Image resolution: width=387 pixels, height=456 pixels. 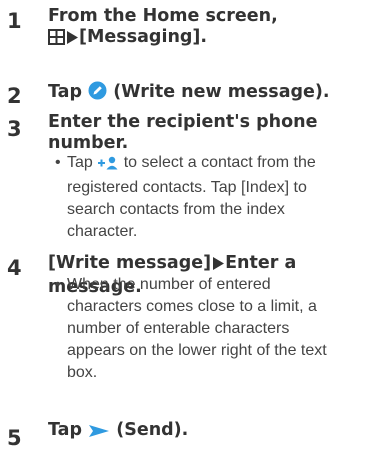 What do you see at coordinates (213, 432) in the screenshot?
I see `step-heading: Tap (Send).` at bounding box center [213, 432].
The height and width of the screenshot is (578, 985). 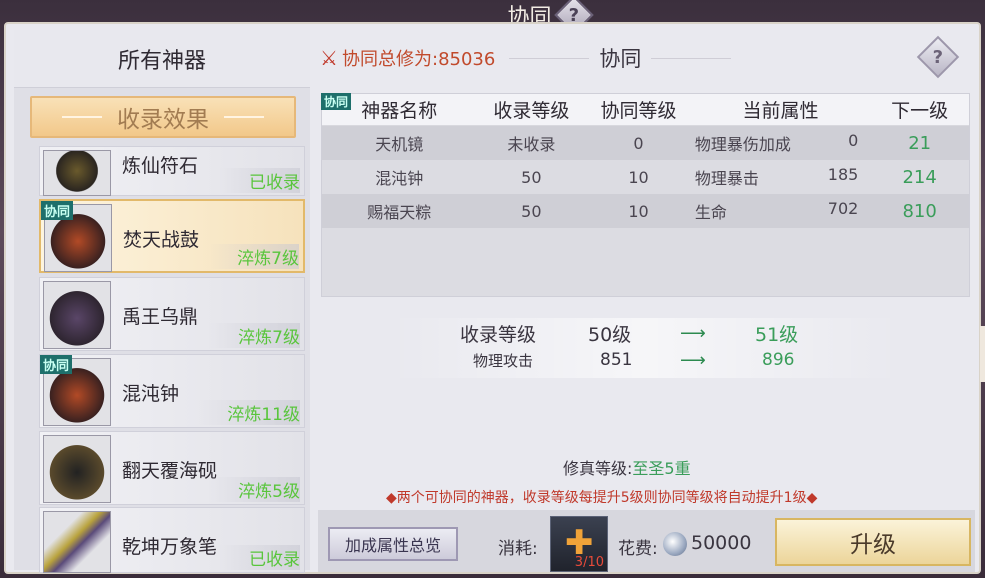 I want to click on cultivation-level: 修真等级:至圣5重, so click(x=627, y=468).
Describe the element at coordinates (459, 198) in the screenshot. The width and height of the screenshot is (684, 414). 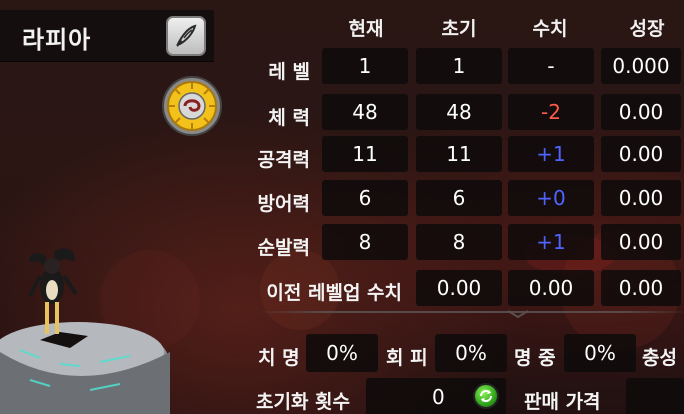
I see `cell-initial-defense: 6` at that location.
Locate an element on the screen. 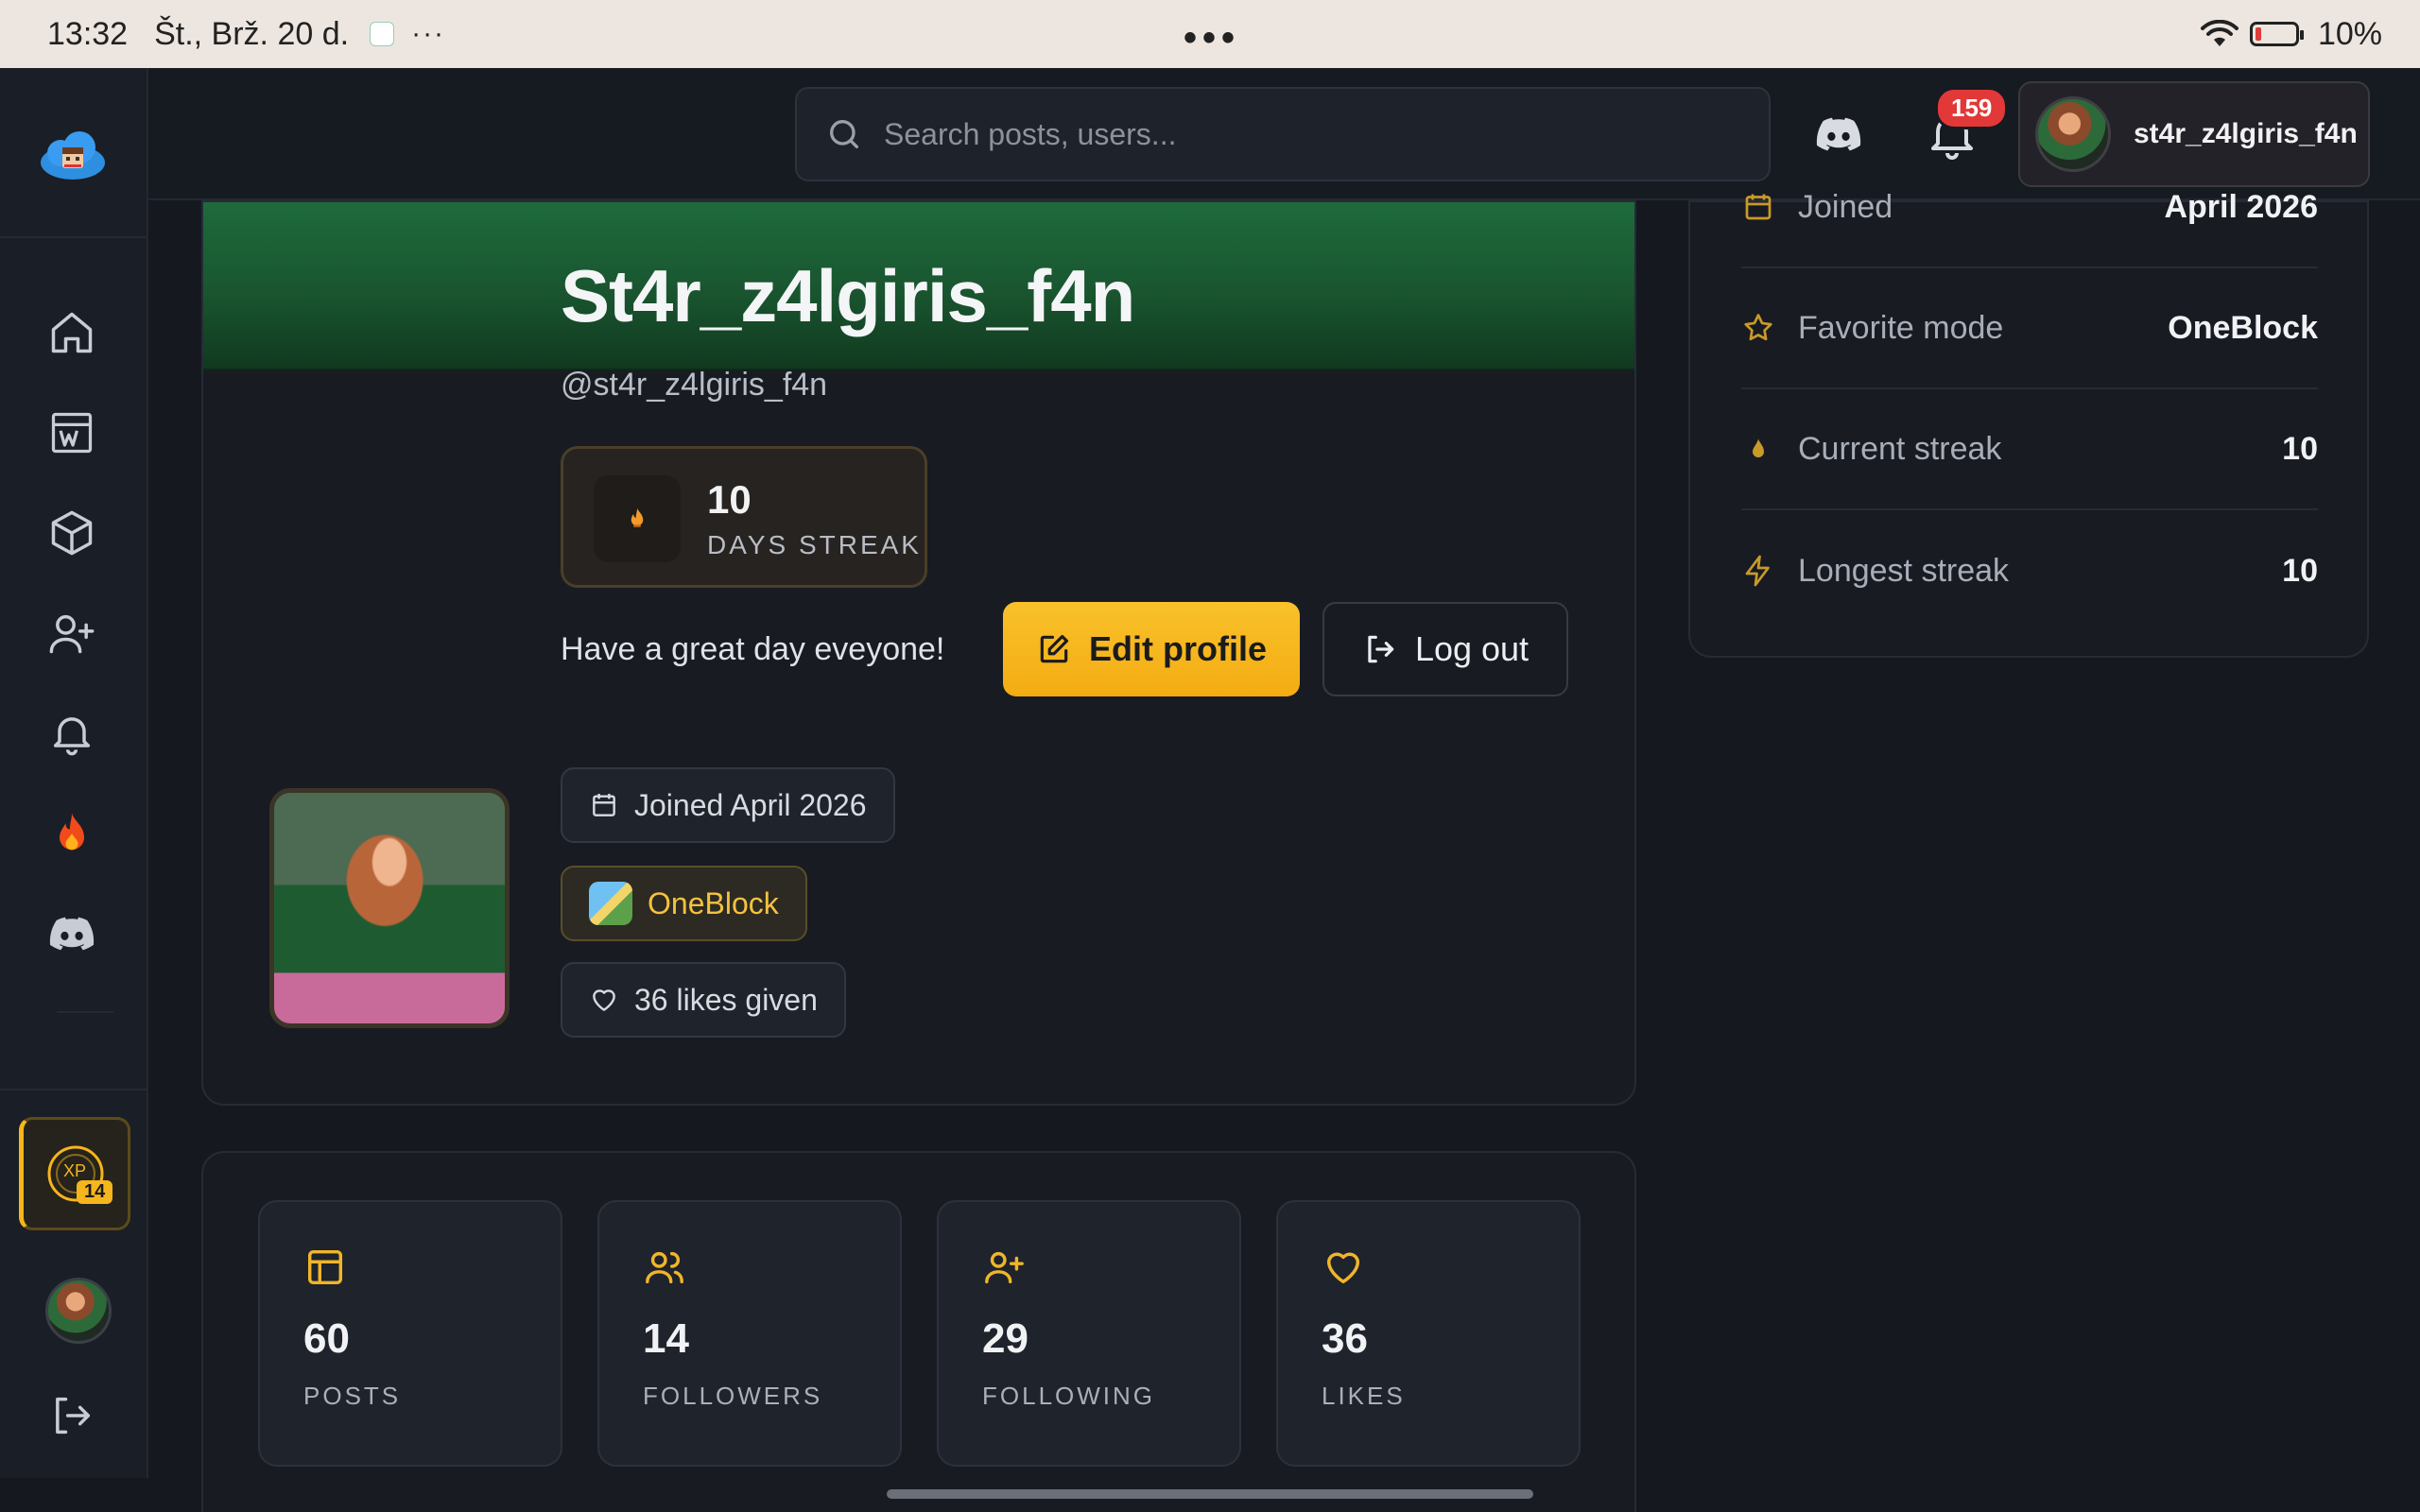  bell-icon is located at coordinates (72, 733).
※
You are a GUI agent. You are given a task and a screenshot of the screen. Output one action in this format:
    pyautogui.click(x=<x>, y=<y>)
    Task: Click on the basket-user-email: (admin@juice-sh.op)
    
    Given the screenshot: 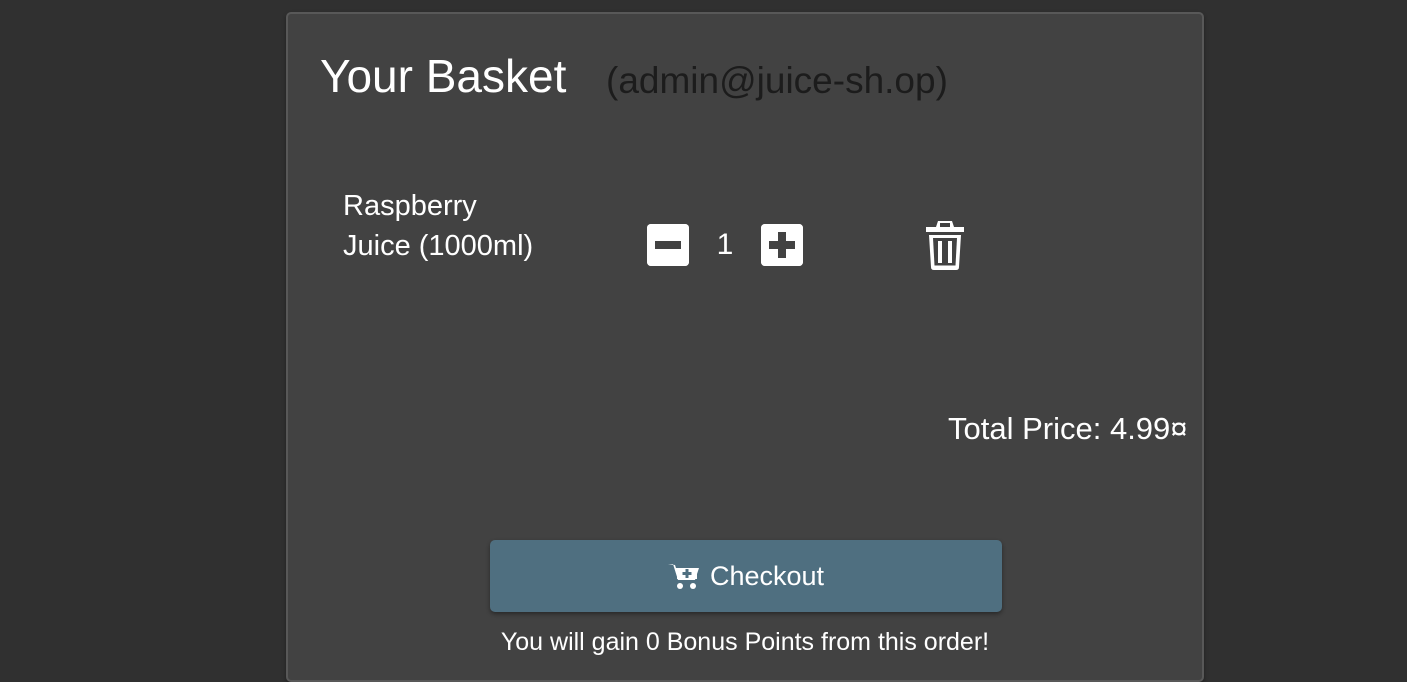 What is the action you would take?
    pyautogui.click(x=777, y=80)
※
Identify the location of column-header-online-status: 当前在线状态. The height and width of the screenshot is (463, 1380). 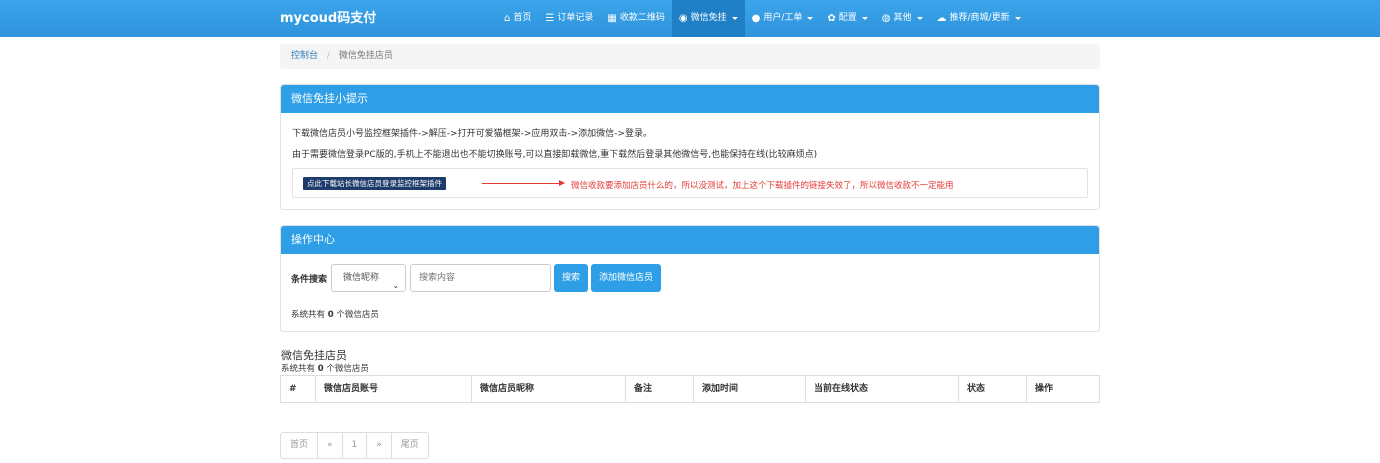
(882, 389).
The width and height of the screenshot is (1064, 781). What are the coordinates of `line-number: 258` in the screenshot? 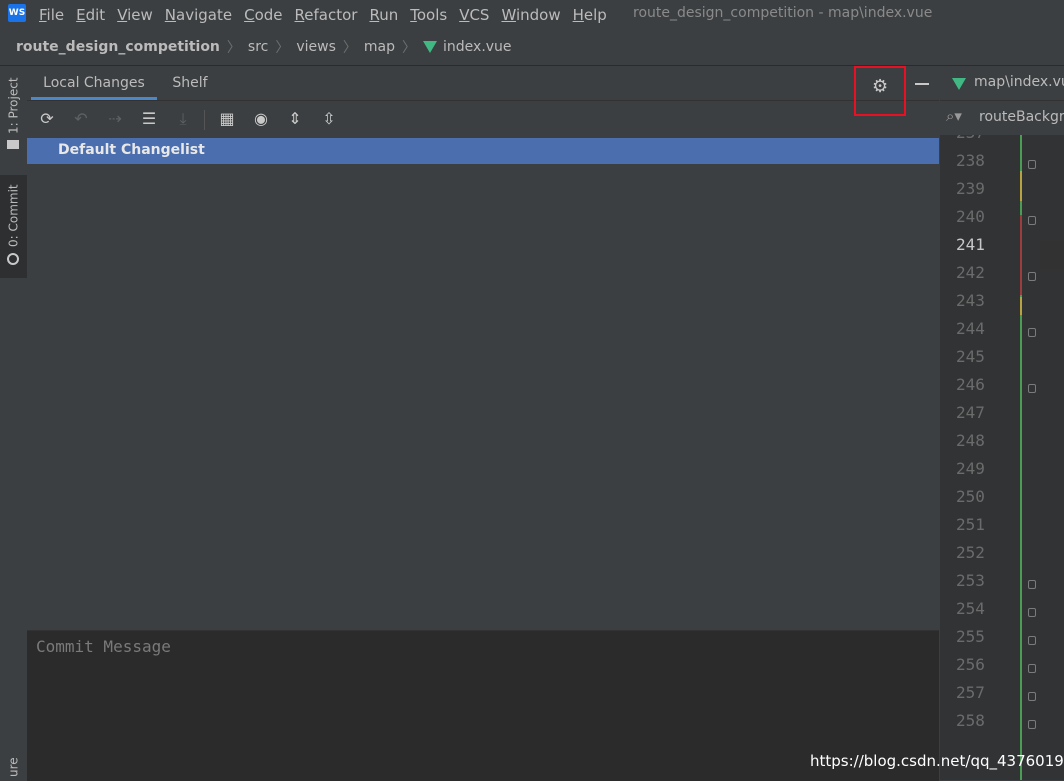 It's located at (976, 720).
※
• **What is required**
Switch "coordinates" to "position" in everything from the line that contains "Describe the element" down to the line that contains "at that location.", and give those lines back otherwise unchanged. Leave the pictures out of the answer.

• **The completed task**
Describe the element at position (459, 198) in the screenshot. The width and height of the screenshot is (684, 414). 
I see `cell-initial-defense: 6` at that location.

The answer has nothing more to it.